When your company holds multiple licenses which one do you use to bid a job? If you choose incorrectly another contractor will likely find reason to protest the award. Come along with me to visit the CSLB and meet the newest Board members…
Q: We are a “C-54” tile contractor in business for 30 years. We just bid a job and lost it to a contractor that holds a “C-27” Landscape and a General Engineering license. We questioned the general contractor inquiring how someone with a “C-27” and an “A” license can do “C-54” work. There reply was …”they have several licenses under other entity names. 1) If the contractor is bidding as a “C-27” and /or “A” General Engineering contractor can he do “C-54” exterior vertical tile work? 2) If he qualifies under one of his other entities wouldn’t he have to submit his bid under that company’s name?
A: Not knowing the exact nature of the contract I can only say that in most instances the answer to your first question is NO. In response to your second question, YES, the license class should be part of the licensed entity involved with the bid and not on a related license. You didn’t mention it, but if this is a public works bid the awarding agency can determine what class, despite CSLB regulation, is required.
I regularly visit the CSLB in Sacramento on behalf of my clients. On occasion while waiting at the public counter, I’ll overhear questions from contractors and the response from Board staff. Most recently a contractor wanted to apply for a 7065.1 Exam Waiver to replace the Responsible Managing Officer (RMO) on an existing license. This code section allows the Registrar to waive the law and trade tests if the applicant can, among other things, show supervisory experience for 5 of the prior 7 years. There are several parts to the Code Section, one of which is no longer recognized by the Board.

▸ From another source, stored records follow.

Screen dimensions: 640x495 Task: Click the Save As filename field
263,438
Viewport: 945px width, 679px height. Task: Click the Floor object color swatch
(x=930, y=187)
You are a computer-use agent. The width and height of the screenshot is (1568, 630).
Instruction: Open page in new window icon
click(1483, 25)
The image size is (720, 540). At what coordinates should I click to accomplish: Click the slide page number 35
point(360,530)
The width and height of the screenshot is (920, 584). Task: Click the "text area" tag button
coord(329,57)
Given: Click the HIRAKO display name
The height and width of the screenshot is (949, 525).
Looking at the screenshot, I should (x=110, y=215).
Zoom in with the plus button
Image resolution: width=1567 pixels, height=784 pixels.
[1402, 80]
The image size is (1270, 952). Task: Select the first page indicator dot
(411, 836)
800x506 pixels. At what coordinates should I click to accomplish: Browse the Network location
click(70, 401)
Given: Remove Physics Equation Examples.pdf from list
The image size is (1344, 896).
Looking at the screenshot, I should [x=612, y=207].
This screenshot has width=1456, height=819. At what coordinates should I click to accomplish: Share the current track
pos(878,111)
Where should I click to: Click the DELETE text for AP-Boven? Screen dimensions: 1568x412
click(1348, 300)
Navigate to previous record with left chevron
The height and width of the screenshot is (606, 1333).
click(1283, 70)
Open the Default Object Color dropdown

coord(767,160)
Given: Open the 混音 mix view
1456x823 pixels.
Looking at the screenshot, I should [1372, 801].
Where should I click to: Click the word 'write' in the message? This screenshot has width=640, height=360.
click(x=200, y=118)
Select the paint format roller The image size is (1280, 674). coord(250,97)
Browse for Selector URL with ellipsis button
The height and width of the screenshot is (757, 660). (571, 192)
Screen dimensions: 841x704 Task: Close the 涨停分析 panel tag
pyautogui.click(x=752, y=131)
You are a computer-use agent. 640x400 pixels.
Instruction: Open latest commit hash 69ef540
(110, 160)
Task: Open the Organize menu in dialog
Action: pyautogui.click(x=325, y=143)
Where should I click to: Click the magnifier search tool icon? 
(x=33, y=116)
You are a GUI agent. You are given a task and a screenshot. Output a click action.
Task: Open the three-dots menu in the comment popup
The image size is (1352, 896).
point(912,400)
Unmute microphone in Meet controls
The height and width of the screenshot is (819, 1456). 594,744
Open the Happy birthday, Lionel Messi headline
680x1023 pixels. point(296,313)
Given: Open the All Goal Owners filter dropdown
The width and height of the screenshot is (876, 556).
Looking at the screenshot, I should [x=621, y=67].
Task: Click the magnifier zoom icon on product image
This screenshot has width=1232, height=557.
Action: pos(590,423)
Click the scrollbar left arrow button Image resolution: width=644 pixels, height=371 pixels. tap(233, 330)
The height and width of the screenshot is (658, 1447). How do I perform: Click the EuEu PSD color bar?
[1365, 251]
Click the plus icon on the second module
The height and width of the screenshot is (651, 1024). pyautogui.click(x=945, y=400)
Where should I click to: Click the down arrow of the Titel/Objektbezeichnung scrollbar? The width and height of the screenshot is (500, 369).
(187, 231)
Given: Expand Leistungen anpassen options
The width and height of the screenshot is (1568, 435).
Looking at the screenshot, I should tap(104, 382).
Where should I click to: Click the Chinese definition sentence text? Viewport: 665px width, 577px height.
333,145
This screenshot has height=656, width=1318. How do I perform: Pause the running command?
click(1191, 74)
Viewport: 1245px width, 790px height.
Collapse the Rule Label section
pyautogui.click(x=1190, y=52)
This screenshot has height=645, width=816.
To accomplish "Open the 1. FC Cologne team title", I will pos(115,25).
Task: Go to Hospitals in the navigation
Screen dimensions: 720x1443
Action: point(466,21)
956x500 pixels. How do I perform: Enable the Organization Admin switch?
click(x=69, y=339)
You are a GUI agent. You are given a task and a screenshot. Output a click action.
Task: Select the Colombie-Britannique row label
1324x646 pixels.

His application had been rejected and he was inquiring as to why. Apparently, his certification of experience involved work more than a decade ago and there was a question regarding whether he had in fact been “employed” by the company in question. After some back and forth discussion, the contractor stated that he “had been an officer on another license during the past 5 years and would use that experience to gain the waiver”. The discussion continued with the Board staff reiterating that he must show 5 years full time experience within the past 7. The problem is that 7065.1(a) — which at one time would have allowed the applicant to apply for such a waiver — was made inoperative by the Registrar in September 2003. As I exited the building 45 minutes later, the discussion was still ongoing.
Until recently, there were six vacancies on the fifteen-member Contractors State License Board. This has been reduced to four with the recent announcement of two new CSLB members. Paul Schifino, 48, of Los Angeles, and Mark Thurman, 51, of Newport Beach, have been appointed to the Board. Mr. Schifino has owned and served as president of Junior Steel Company since 2003 and, Anvil Steel Corporation since 1996. Previously, he was a partner for Schifino and Lindon from 1992 to 1996, associate attorney for Strook and Strook and Lavan from 1990 to 1992 and adjunct professor at Georgetown University from 1987 to 1989.
Since 2004, Mr. Thurman has been president of ARB Structures. Previously, he was president of Pepper Construction Company Pacific from 1989 to 2004; firefighter specialist for the Orange County Fire Authority from 1980 to 1988 and project manager for Miles and Kelley Construction Company from 1975 to 1980. He is a member of the Associated General Contractors of California’s Board of Directors, Urban Land Institute, Design-Build Institute of America and International Council of Shopping Centers.